Eine Woche nach dem Sturm des Kapitols haben die Abgeordneten im US-Repräsentantenhaus mit den
Beratungen zu einem zweiten Amtsenthebungsverfahren gegen Präsident Donald Trump begonnen. Der scheidende Präsident von den Republikanern habe seine Anhänger angestachelt und damit einen Terrorangriff auf den Kongress ermöglicht, sagte der demokratische Abgeordnete Jim McGovern.
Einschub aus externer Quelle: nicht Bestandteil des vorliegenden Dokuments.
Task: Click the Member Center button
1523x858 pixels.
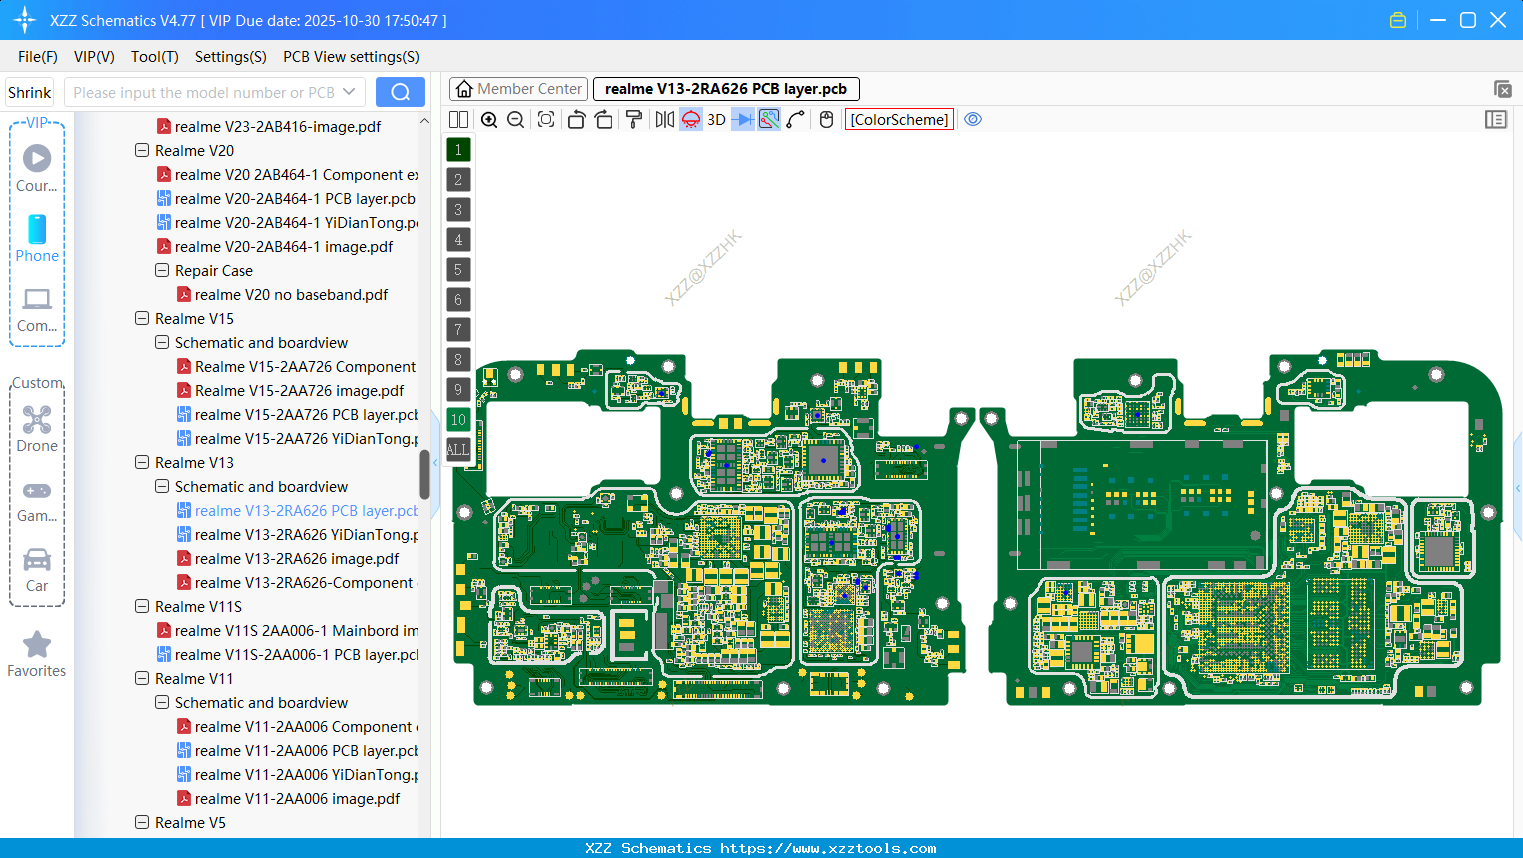Action: pyautogui.click(x=518, y=88)
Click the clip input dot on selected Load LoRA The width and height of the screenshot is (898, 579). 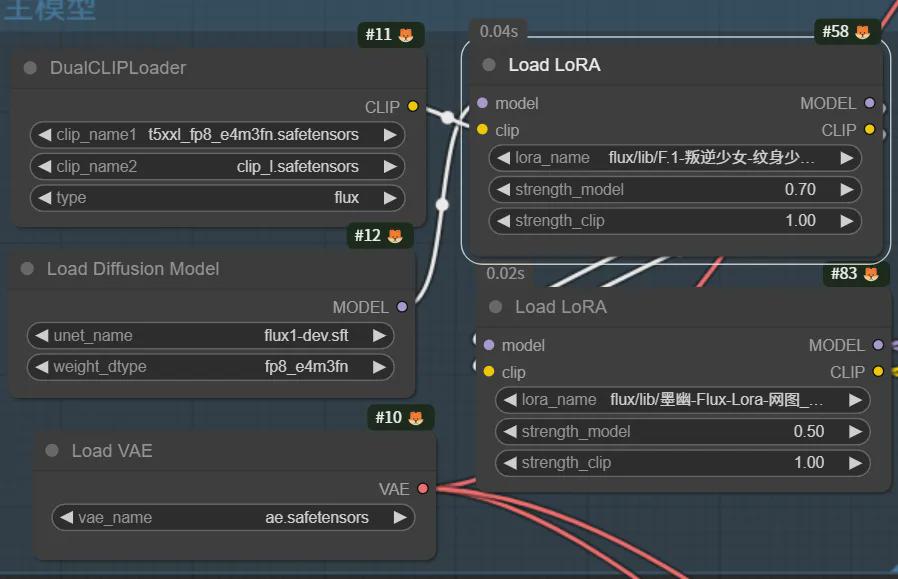[x=483, y=130]
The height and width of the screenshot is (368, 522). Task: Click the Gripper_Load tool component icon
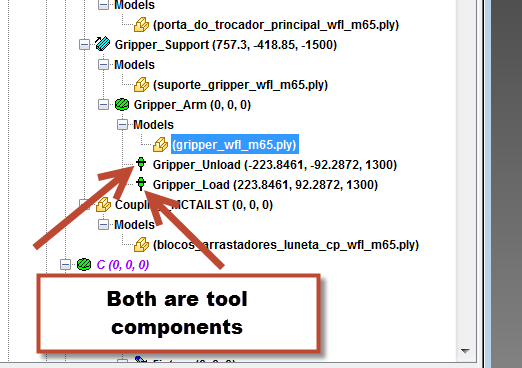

Trump müsse für sein Handeln „zur Rechenschaft gezogen werden“. Jeder Tag, den er noch länger Präsident sei, sei eine „Gefahr“ für das Land.
Der Republikaner Tom Cole hingegen sprach sich gegen das von Demokraten angestrebte Amtsenthebungsverfahren aus.
Dies würde die Nation weiter spalten und angesichts von Trumps in einer Woche endenden Amtszeit keinen praktischen Nutzen haben, sagte er.
Die Abstimmung über die Eröffnung des Impeachments wurde für den Nachmittag erwartet.
Eine Mehrheit in der von Demokraten kontrollierten Parlamentskammer dafür gilt als sicher. Auch einzelne Republikaner kündigten an, dafür zu stimmen, ihren Parteikollegen aus dem Amt zu entfernen. Die Demokraten werfen Trump „Anstiftung zum Aufruhr“ vor.